No último mês de governo, em dezembro de 2014, o emedebista fez o Estado repassar R$ 11 milhões, ou seja, 20% do total pago em quatro anos. Além disso, durante a Operação Lama Asfáltica, a Polícia Federal encontrou 47.378 livros paradidáticos estocados sem uso na Secretaria Estadual de Educação.
As ações foram distribuídas, em dezembro de 2023, à 1ª Vara Criminal de Campo Grande, a quem recai a competência para processar e julgar criminalmente os processos da Operação Lama Asfáltica no âmbito estadual.
Pouco mais de um ano depois, em julgamento virtual finalizado no último dia 11 de março, o Supremo Tribunal Federal firmou a seguinte tese: “A prerrogativa de foro para julgamento de crimes praticados no cargo e em razão das funções subsiste mesmo após o afastamento do cargo, ainda que o inquérito ou a ação penal sejam iniciados depois de cessado seu exercício”.
Diante disso, o juiz Roberto Ferreira Filho determinou que as partes dos processos devem se manifestar sobre a nova jurisprudência criada pelo STF.
“Considerando o recente entendimento do Supremo Tribunal Federal quanto à competência para o processo e julgamento de processos envolvendo autoridade com prerrogativa de foro (HC 232.627/DF), intime-se a defesa de André Puccinelli e o Ministério Público partes para manifestação sobre o possível desmembramento, no prazo de 5 (cinco) dias.

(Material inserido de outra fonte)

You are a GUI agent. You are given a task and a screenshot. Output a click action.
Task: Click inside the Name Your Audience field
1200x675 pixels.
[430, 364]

Após, tornem conclusos”, diz o despacho publicado no Diário Oficial do TJMS de sexta-feira, 28 de março.
Agora é aguardar as cenas dos próximos capítulos, enquanto o fantasma da prescrição segue firme e forte para garantir a extinção da punibilidade dos réus, ou seja, o Estado perder o direito de punir os acusados em caso de condenação porque demorou demais. O que já tem ocorrido na Justiça federal.